The international gathering comes as Miami’s market is showing steady signs of recovery and facing a dearth of inventory of homes and condos for sale. The number of units on the market has shrunk 75 percent since August 2008. Meanwhile, residential prices have risen double digits since December 2011.
Distressed transactions accounted for 47.4 percent of Miami-Dade transactions in September, down from 59 percent a year ago.
Colombians accounted for 6 percent of international real-estate purchases in Miami and Miami Beach, according to the latest data covering the year ended Sept. 30, while French and Peruvians each accounted for 5 percent, King Kinney said.
All told, Latin Americans accounted for 70 percent of the international real estate transactions in Miami and Miami Beach. Western Europeans accounted for 18 percent of foreign sales.
Arthur Ohanesyan, a Realtor from Kiev, Ukraine, said he came mostly to learn about the U.S. market.
“Mostly I just want to study your way of doing business and just to see,” said Ohanesyan, who sat at a table with Russian and Ukrainian peers. “Ukrainians occasionally buy property in Miami, but they don’t use our services there in the Ukraine.”
King Kinney said VivaReal.com.br, a Brazilian website that logs 1.3 million visitors monthly, recently began listing Multiple Listing Service properties from South Florida as agents in both countries forge stronger ties to promote selling.
Along with schmoozing, the visiting brokers got hints on using social media to boost their visibility and briefings on major new condominium projects on the drawing board for South Florida.
One key consensus among Latin agents: Venezuelans are likely to remain major buyers in South Florida, spurred by the political situation back home and the recent re-election of leftist President Hugo Chavez.

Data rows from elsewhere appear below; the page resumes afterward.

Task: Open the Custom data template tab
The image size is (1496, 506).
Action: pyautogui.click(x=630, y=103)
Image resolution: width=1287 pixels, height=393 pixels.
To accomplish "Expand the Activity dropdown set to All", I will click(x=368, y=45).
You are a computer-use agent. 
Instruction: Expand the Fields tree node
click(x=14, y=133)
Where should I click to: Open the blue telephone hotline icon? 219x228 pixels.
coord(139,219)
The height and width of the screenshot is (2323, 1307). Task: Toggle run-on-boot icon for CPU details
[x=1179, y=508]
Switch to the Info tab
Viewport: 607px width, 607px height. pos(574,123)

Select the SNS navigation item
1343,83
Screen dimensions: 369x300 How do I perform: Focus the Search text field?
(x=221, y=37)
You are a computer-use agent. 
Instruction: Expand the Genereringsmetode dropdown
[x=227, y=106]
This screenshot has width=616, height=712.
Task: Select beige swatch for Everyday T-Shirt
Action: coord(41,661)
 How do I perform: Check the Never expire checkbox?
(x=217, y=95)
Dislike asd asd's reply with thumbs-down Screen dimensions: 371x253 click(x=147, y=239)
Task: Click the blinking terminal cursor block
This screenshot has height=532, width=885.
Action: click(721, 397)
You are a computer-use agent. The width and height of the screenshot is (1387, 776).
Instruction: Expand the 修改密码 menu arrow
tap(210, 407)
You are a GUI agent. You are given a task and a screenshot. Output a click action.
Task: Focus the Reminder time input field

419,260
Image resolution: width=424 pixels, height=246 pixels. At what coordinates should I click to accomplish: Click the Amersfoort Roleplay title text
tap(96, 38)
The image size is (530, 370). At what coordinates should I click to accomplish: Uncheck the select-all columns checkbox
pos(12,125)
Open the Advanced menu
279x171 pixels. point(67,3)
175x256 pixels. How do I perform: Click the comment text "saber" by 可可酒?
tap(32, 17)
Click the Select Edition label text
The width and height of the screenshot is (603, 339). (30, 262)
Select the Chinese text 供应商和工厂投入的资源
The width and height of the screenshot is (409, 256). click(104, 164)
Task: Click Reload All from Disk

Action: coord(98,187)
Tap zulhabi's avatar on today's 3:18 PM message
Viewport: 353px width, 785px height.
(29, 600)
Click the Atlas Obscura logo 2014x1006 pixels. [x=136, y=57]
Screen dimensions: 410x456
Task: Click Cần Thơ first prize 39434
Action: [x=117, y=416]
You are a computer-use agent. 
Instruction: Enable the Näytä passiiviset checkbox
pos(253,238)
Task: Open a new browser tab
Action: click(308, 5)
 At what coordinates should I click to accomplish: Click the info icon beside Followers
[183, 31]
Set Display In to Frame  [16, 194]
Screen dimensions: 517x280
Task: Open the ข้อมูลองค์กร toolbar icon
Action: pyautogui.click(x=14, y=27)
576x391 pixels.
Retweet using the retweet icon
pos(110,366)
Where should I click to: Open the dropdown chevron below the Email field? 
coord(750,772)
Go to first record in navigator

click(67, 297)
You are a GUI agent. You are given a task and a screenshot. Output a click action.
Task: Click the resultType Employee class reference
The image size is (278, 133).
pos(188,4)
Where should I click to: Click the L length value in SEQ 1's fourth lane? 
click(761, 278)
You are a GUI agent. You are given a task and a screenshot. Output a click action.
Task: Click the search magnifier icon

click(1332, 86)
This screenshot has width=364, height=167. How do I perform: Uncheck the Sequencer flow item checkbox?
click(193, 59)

At a session on Venezuela, Francisco Angulo told agents building relationships in Venezuela is vital to doing business there. Angulo, an international specialist with Coldwell Banker in Miami Beach, said discretion is important in dealing with Venezuelans in their home country. Forget about taking out a newspaper ad to tout a seminar on buying real estate outside Venezuela: “Nobody will show up,’’ Angulo said. “People want to be low key.’’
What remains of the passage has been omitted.